Jéssica Barreira (born 29 January 1997) is a Portuguese multi-event athlete.

==Biography==
From Lisbon, Barreira has been a member of Sporting CP since 2009. She represented Portugal at the 2014 Summer Youth Olympics. She became Portuguese champion in the javelin throw in 2018. The following year, she placed second in the long jump and javelin competitions at the Portuguese Championships. Barreira attended college in the United States at Arizona State University and competed for ASU from 2016 through 2019.

Barreira competed in Greece in May 2024, where she scored 5732 points to finish runner-up in the heptathlon in Milos. In June, Barreira won the 2024 Portuguese national title in heptathlon at the Portuguese Athletics Championships, with a tally of 5818 points.

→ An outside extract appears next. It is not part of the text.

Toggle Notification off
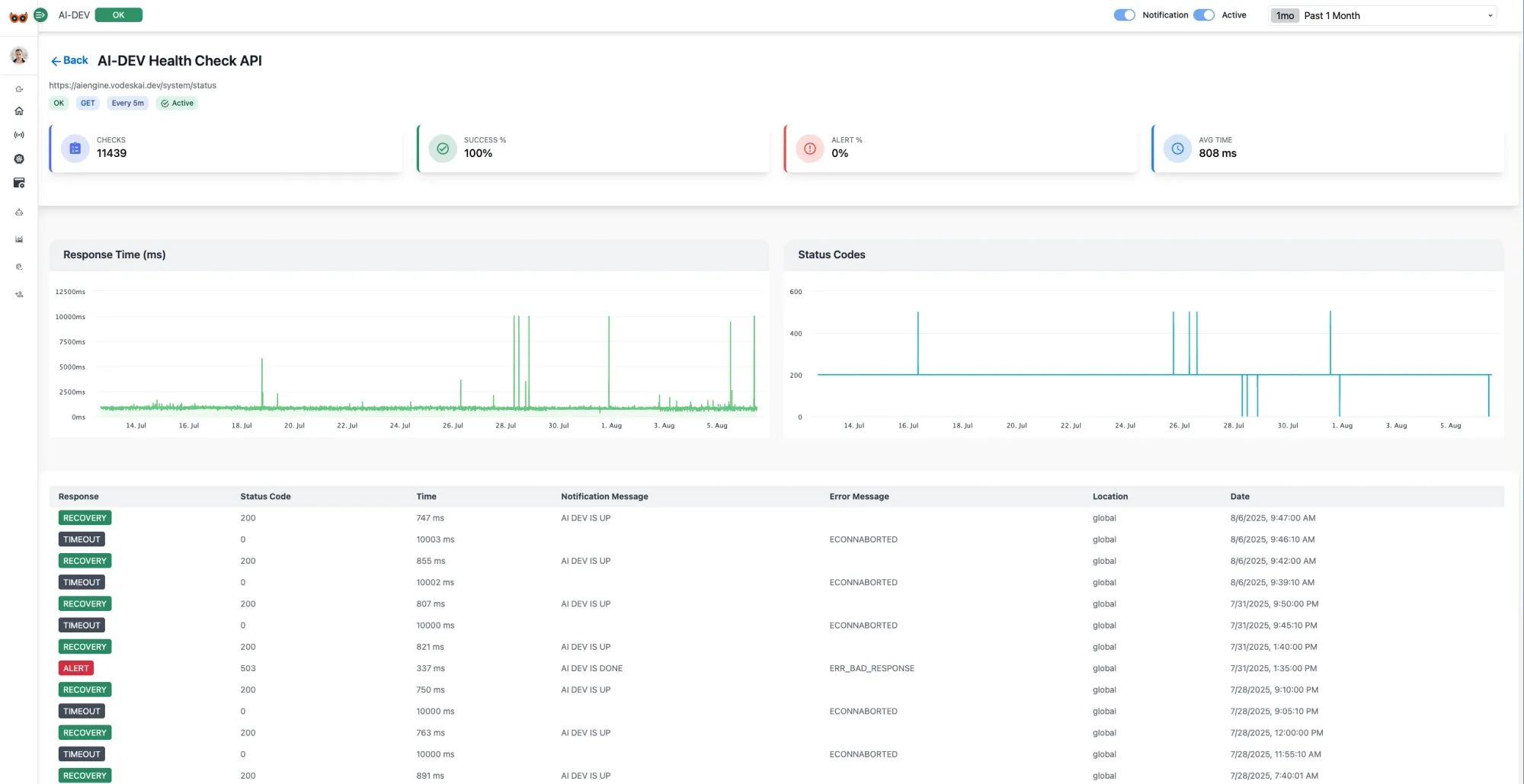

In March 2026, Barreira competed for Portugal at the 2026 European Throwing Cup in Nicosia, Cyprus. Later that month, she represented Portugal in the 60 metres hurdles at the 2026 World Athletics Indoor Championships in Toruń, Poland. In April, Barreira moved to third on the Portuguese all-time list for the heptathlon with a score of 6077 points while competing in Brescia, Italy, her first time exceeding 6000 points in the event. Barreira won the gold medal in the heptathlon with 6126 points at the 2026 Ibero-American Championships in Athletics in Lima, Peru, in May 2026. In August, she competed at the 2026 European Athletics Championships in Birmingham, England, placing twelfth overall in heptathlon.